Steve Broussard

No. 11
- Position: Punter

Personal information
- Born: July 19, 1949 McComb, Mississippi
- Died: June 1, 2021 (aged 71) Biloxi, Mississippi
- Listed height: 6 ft 0 in (1.83 m)
- Listed weight: 200 lb (91 kg)

Career information
- College: Southern Mississippi
- NFL draft: 1972: undrafted

Career history
- New Orleans Saints (1975)*; Green Bay Packers (1975); Tampa Bay Buccaneers (1976 - 1977)*;
- * Offseason and/or practice squad member only
- Stats at Pro Football Reference

= Steve Broussard (punter) =

American football player (1949–2021)

John Steven Broussard (July 19, 1949 – June 1, 2021) was an American professional football player who was a punter in the National Football League (NFL).

==Early life and education==
Broussard was born in McComb, Mississippi.
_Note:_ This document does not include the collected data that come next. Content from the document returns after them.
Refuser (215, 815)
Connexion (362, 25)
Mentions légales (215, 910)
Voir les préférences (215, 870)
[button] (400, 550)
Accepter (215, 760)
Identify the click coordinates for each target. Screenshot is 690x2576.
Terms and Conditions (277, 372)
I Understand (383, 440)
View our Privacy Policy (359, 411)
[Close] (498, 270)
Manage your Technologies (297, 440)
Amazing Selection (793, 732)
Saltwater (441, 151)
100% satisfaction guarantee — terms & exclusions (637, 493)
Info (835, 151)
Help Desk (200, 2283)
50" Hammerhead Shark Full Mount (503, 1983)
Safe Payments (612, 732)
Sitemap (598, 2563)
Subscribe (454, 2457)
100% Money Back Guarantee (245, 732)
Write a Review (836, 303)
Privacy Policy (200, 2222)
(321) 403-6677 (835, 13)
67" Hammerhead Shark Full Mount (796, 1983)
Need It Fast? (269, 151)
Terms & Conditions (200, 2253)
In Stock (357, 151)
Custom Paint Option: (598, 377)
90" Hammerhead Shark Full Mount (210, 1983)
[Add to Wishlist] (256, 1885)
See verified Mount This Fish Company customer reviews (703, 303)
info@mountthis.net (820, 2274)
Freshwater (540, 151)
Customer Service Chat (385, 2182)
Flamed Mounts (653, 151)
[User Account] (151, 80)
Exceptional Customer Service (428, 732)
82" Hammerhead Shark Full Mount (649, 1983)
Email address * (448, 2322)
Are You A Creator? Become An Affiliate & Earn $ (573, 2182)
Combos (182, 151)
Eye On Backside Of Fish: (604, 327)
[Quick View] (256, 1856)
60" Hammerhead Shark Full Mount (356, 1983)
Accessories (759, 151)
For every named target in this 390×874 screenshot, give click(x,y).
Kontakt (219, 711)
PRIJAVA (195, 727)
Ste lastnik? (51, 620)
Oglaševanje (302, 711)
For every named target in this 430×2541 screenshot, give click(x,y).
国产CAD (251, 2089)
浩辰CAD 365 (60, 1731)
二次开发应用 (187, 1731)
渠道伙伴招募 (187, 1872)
He graduated in 1967 from Notre Dame High School in Biloxi, where he excelled in four sports, was quarterback of the football team, and was a successful Golden Gloves boxer. He was inducted into the Biloxi Sports Hall of Fame in 2012. He played football at Marion Military Institute, the University of Southern Mississippi, and Auburn University. He then became director of the Ocean Springs Racquet Club & Spa.

==Career==
Broussard tried out as a free agent with the New Orleans Saints in 1975, playing in exhibition games. Three weeks after being waived by the Saints, he was signed by the Green Bay Packers. He played four games. In the September 21, 1975 season opener against Detroit, Bart Starr's first as Packers coach, three of his punts were blocked, setting an NFL record for most punts blocked in a game. He later attended training camps with the Tampa Bay Buccaneers in their inaugural season, 1976, and in 1977.

==Later life and death==
Broussard became a disc jockey, playing music of the late 1950s through the 1970s. He died in Biloxi, at the age of 71.